▶ _BRIEF_
Could you reproduce the listing below word for word, everything from its very beginning down through the line containing "click(x=138, y=675)", with the pictures left out?

* begin *

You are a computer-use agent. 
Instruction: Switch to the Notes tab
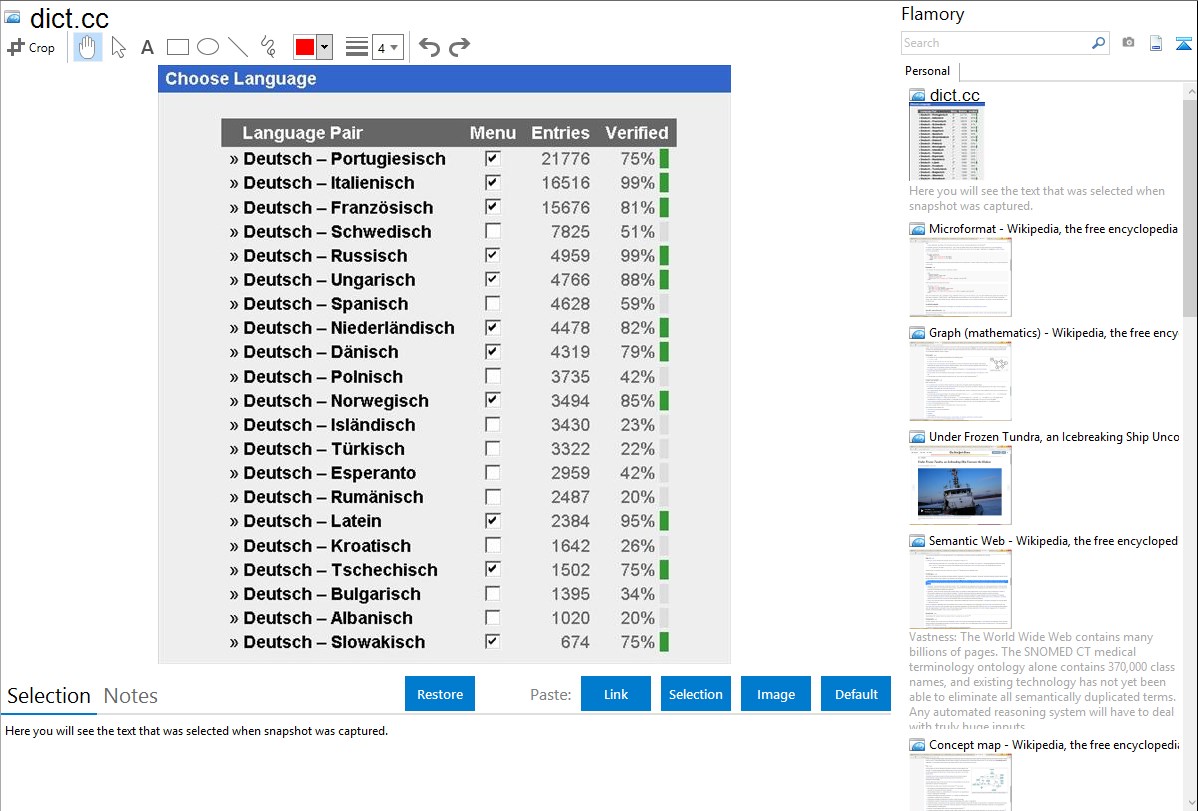pos(131,696)
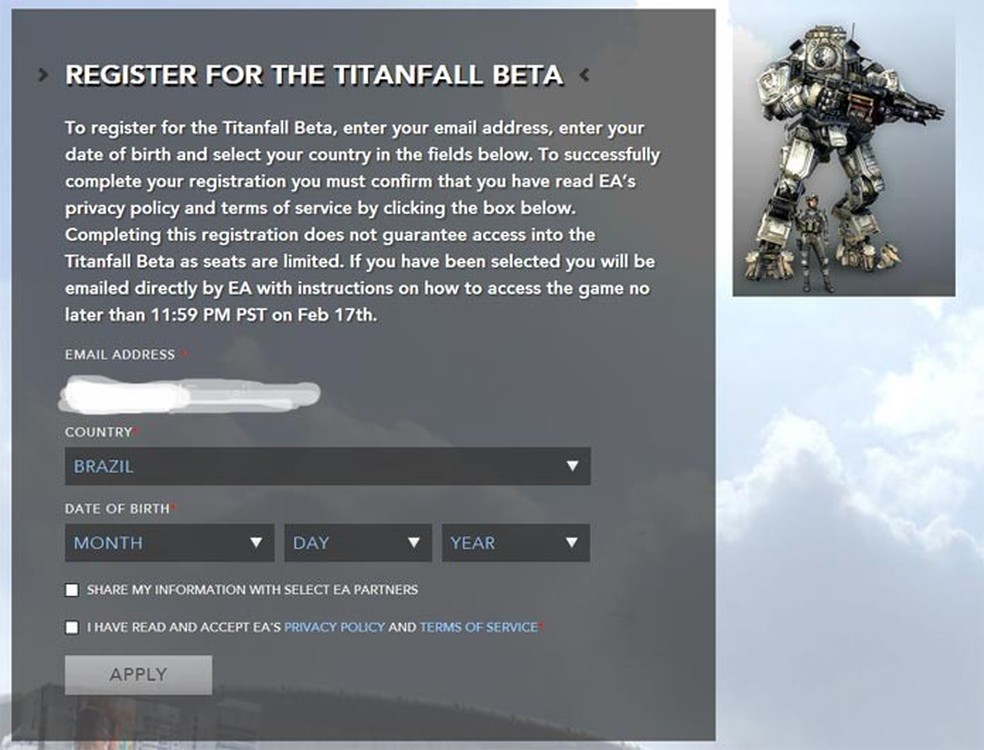Click the Apply button
984x750 pixels.
click(x=138, y=675)
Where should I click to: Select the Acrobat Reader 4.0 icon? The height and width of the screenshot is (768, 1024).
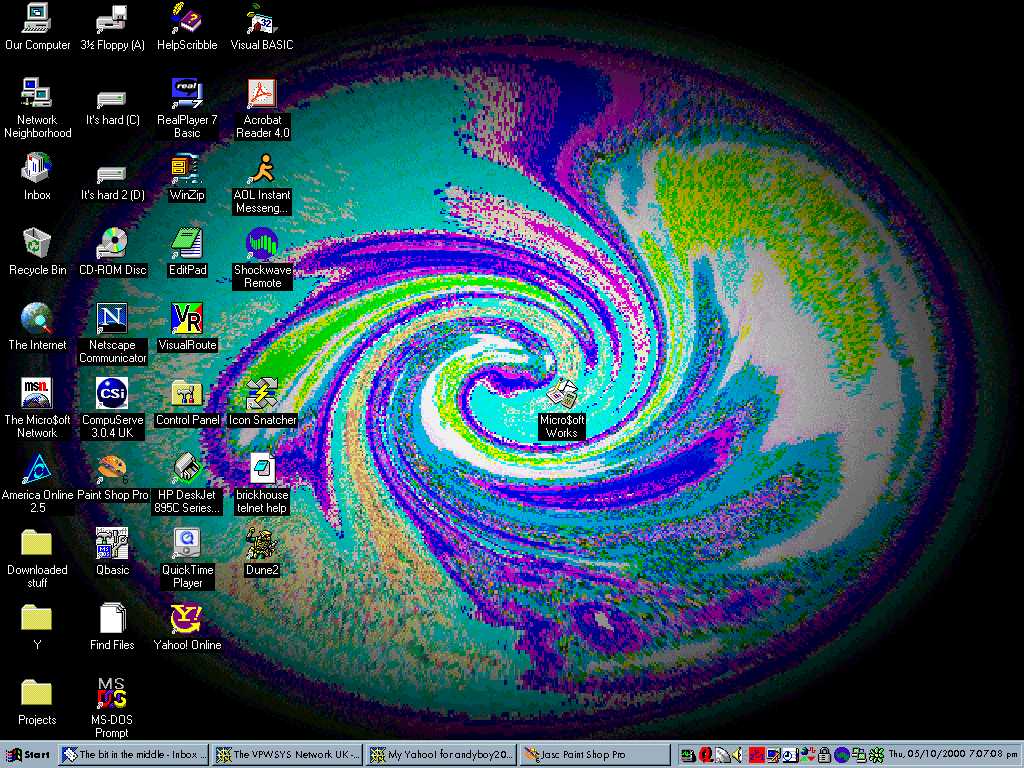click(262, 94)
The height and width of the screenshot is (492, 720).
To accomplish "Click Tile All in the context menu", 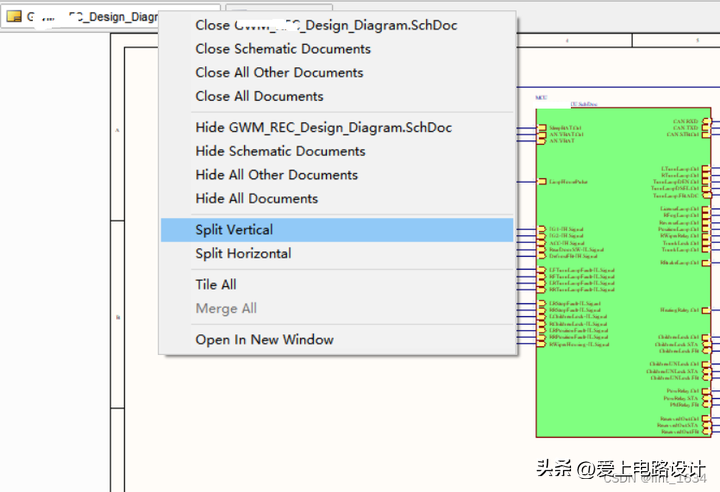I will point(215,285).
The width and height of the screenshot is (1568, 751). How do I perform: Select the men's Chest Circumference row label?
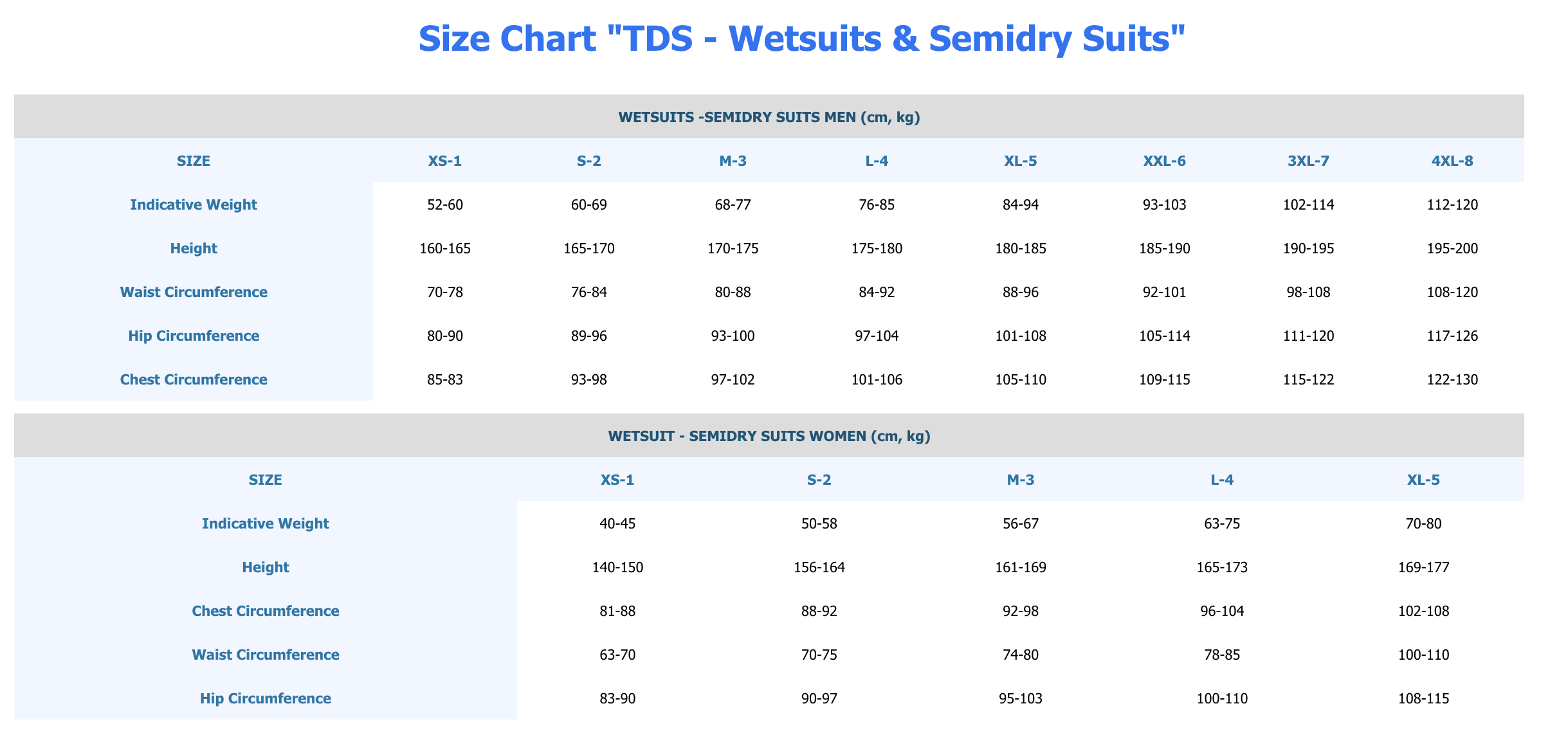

* end *

▶ _RESPONSE_
You are a computer-use agent. 
Instruction: Switch to the Notes tab
pos(131,696)
Click the Apply button
984x750 pixels.
click(x=138, y=675)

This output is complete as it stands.